(TASK STATEMENT): Your response must be an exact transcription of the lines from the one containing "You are a computer-use agent. The" through the final line of the data.

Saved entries
══════
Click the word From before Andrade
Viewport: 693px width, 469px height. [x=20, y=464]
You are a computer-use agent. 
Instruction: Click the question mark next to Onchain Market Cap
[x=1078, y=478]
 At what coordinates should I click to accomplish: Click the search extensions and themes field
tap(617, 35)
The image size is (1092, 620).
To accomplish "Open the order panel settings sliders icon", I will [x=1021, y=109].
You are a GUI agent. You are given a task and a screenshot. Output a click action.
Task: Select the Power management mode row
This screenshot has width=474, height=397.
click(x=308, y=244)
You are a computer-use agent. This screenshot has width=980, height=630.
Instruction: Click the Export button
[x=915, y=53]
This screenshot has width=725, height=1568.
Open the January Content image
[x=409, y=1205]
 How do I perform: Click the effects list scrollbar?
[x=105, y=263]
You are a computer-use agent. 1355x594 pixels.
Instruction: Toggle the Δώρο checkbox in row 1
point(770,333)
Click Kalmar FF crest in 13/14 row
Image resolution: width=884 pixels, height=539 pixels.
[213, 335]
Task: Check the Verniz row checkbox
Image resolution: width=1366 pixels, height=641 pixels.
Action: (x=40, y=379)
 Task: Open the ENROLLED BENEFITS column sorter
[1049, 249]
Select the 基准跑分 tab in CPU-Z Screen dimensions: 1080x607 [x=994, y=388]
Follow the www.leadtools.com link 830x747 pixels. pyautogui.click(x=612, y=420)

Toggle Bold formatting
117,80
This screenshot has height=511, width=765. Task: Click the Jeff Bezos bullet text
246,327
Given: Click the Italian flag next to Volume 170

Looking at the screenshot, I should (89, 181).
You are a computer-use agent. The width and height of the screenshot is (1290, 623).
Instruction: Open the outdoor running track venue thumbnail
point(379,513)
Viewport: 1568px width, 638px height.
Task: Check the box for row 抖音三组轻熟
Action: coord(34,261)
══════
(THE ANSWER):
You are a computer-use agent. The width and height of the screenshot is (1290, 623).
Instruction: Open the outdoor running track venue thumbnail
point(379,513)
Viewport: 1568px width, 638px height.
Task: Check the box for row 抖音三组轻熟
Action: coord(34,261)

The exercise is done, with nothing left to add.